* Problem description
In the records, each line holding "thông" must be reported.

* Provided records
* * *

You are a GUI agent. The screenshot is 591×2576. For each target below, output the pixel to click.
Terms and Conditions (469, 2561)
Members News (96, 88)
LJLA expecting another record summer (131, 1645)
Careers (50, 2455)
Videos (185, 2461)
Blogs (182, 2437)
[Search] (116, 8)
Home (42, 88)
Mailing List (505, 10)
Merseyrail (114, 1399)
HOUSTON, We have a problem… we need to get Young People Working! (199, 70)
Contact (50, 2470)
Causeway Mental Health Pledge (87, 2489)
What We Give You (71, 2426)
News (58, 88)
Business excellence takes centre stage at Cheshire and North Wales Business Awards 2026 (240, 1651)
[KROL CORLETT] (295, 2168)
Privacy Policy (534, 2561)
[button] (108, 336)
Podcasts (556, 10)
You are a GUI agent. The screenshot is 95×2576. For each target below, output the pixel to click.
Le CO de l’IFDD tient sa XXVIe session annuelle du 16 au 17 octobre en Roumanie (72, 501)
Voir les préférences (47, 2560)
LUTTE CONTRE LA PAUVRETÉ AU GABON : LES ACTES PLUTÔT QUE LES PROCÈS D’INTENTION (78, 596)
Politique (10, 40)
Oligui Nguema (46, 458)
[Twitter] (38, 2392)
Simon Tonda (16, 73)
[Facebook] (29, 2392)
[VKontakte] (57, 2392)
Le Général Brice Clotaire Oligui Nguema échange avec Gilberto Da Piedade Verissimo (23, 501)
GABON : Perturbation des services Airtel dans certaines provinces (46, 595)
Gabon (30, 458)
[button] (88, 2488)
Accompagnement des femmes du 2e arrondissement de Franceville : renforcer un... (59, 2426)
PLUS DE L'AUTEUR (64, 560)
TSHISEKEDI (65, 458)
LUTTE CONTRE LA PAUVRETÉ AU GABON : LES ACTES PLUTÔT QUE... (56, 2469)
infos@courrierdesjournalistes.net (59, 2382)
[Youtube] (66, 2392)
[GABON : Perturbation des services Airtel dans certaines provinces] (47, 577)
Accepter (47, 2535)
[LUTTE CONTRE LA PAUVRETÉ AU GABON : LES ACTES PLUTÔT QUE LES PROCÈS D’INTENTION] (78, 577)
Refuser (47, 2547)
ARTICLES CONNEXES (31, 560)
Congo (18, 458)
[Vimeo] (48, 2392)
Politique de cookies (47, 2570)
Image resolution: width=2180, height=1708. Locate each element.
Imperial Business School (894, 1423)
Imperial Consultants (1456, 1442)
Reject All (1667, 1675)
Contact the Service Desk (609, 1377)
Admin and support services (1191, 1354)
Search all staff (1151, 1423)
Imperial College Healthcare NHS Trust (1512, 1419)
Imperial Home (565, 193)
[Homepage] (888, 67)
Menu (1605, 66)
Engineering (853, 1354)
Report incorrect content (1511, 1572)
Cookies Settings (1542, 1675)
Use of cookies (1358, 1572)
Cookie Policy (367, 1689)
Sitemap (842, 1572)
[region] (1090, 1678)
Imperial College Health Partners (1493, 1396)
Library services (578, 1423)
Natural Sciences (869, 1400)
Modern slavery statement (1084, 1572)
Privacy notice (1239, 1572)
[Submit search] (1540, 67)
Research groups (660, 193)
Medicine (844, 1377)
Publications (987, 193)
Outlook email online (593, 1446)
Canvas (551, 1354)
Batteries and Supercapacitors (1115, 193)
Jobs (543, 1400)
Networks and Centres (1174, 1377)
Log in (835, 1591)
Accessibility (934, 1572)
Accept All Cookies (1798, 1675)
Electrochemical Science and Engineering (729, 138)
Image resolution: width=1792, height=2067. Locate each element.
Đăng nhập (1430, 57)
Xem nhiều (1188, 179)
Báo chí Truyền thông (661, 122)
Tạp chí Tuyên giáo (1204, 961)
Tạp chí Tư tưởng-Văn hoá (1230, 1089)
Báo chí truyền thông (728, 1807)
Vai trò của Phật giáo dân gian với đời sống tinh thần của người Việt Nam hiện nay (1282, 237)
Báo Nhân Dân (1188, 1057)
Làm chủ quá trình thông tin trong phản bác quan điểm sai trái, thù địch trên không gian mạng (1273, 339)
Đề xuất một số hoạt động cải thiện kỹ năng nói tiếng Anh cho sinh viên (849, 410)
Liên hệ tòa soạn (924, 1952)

* * *

* Exercise response
Báo chí Truyền thông (661, 122)
Báo chí truyền thông (728, 1807)
Làm chủ quá trình thông tin trong phản bác quan điểm sai trái, thù địch trên không gian mạng (1273, 339)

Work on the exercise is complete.